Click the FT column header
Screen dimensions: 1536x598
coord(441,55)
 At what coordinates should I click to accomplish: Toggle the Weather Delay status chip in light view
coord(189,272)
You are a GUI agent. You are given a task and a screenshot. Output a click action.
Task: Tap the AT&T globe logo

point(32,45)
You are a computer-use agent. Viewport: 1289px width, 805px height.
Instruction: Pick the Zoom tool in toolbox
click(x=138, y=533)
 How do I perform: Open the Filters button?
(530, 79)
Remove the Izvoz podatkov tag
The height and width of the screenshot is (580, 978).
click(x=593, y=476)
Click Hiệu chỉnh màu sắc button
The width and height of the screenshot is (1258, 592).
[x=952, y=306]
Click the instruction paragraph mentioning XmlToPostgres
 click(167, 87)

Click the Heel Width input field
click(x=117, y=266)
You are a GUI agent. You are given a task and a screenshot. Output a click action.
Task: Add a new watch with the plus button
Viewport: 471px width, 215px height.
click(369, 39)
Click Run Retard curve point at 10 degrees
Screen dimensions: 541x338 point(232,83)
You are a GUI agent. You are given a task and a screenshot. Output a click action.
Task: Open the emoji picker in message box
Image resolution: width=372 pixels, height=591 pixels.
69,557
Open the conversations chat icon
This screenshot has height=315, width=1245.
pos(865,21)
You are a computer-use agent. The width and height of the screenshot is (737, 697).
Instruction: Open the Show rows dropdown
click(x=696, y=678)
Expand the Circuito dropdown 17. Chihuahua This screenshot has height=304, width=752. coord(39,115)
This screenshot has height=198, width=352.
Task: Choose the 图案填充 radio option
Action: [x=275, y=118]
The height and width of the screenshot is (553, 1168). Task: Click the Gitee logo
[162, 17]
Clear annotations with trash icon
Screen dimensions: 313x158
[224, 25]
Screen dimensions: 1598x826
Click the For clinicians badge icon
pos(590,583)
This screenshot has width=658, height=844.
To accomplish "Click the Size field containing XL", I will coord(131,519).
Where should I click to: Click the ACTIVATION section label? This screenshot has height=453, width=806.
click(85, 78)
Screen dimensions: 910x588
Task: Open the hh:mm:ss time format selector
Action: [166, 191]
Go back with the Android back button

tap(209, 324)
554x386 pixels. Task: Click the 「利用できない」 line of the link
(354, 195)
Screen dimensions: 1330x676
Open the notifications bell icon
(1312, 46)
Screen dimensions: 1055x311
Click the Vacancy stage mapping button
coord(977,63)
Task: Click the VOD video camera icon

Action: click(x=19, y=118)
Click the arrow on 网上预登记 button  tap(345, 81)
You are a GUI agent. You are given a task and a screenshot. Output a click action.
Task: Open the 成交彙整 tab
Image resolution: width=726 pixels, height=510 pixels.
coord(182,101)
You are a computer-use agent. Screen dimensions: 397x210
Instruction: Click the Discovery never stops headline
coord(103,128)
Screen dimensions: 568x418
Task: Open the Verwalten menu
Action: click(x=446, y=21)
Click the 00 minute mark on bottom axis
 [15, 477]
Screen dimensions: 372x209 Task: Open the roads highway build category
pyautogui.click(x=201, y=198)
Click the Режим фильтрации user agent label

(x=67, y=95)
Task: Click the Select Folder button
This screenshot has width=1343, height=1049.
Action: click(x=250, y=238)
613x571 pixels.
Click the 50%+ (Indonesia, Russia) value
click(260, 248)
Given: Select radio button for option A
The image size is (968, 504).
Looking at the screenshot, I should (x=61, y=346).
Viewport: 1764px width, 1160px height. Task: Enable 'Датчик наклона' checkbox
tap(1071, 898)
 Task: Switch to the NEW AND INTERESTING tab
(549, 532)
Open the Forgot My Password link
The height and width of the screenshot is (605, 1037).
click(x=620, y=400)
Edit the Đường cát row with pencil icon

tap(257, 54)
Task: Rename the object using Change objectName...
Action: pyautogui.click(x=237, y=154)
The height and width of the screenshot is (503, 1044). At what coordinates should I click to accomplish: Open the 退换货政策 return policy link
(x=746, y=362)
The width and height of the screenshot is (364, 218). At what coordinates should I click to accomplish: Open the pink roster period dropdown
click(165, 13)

• **Условие задания**:
Перепишите строки от первой до строки с "point(32,45)" включительно, заменив "globe logo" на "globe icon". Всё остальное оставьте без изменений.

• **Решение задания**:
Click the FT column header
Screen dimensions: 1536x598
coord(441,55)
 At what coordinates should I click to accomplish: Toggle the Weather Delay status chip in light view
coord(189,272)
You are a GUI agent. You are given a task and a screenshot. Output a click action.
Task: Tap the AT&T globe icon

point(32,45)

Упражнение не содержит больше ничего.